- Sebanyak 900 warga Desa Toseho, Kota Tidore Kepulauan, Maluku Utara terpaksa pindah karena rumah tenggelam terdampak abrasi parah yang mengikis pesisir hingga 200 meter. Warga mulai pindah sejak 1997 sampai 2019.
- Dari penelitian FPIK Universitas Khairun Ternate selama 10 tahun sampai 2010, telah terjadi perubahan garis pantai di sepanjang pantai barat daya Pulau Ternate, termasuk di Desa Toseho karena abrasi parah dari gelombang laut.
- Abrasi bisa lebih parah kalau pesisir pantai tidak ada penghalang alami (natural buffer) seperti vegetasi hutan mangrove, padang lamun dan terumbu karang.
- Warga pun bersama KLHK melakukan reboisasi dengan penanaman bibit mangrove awal Februari 2024 seluas 119,9 hektar di Maluku Utara, sebanyak 10 haktar ditanam di Desa Toseho
Perubahan iklim menyebabkan abrasi parah hingga membuat kampung hilang atau warga terpaksa pindah, bukan lagi pepesan kosong. Buktinya terjadi di Desa Toseho, Kecamatan Oba, Kota Tidore Kepulauan, Maluku Utara. Warga kampung ini terpaksa pindah ke lahan yang dulu jadi perkebunan mereka karena abrasi.
“Air yang naik dan menutupi pantai dan kampung ini sudah sejauh kurang lebih 200 meter. Dulu tepi pantai kampung di dalam laut sana,” kata M. Nur Ketua BPD Desa Toseho Kecamatan Oba Tidore Kepulauan, Rabu (7/2/2024).
Nur yang datang bersama warga sekampungnya mengikuti kegiatan menanam pohon serentak yang digelar Kementerian Lingkungan Hidup dan Kehutanan (KLHK).
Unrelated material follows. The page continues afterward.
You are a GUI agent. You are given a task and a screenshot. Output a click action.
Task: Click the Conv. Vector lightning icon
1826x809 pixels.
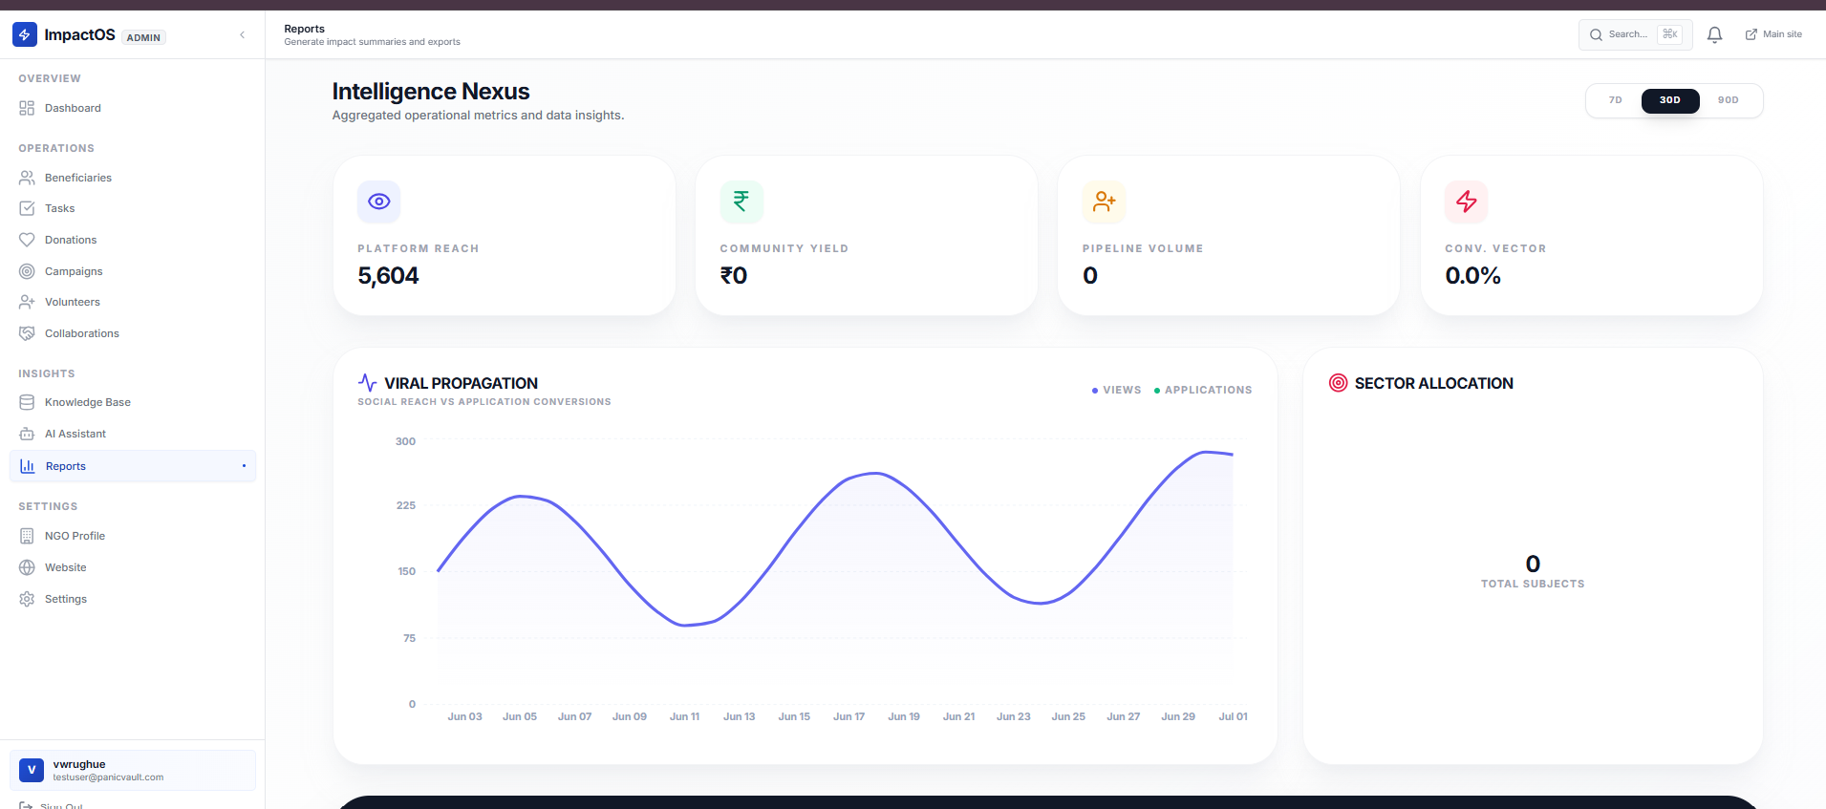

Dia bercerita, dulu letak Kampung Toseho berhadapan langsung dengan laut dan membelakangi hutan mangrove.
Seiring waktu, karena dampak bencana perubahan iklim, desa di tepi pantai yang mereka tinggali akhirnya tenggelam karena abrasi terkikis hingga ratusan meter. Kondisi itu, membuat bencana banjir rob dan gelombang pasang yang menerjang desa mereka.
Bukti puing bangunan rumah yang dulu daratan, kini tenggelam. Sisa tembok rumah teronggok menyembul dari dalam laut ketika air surut.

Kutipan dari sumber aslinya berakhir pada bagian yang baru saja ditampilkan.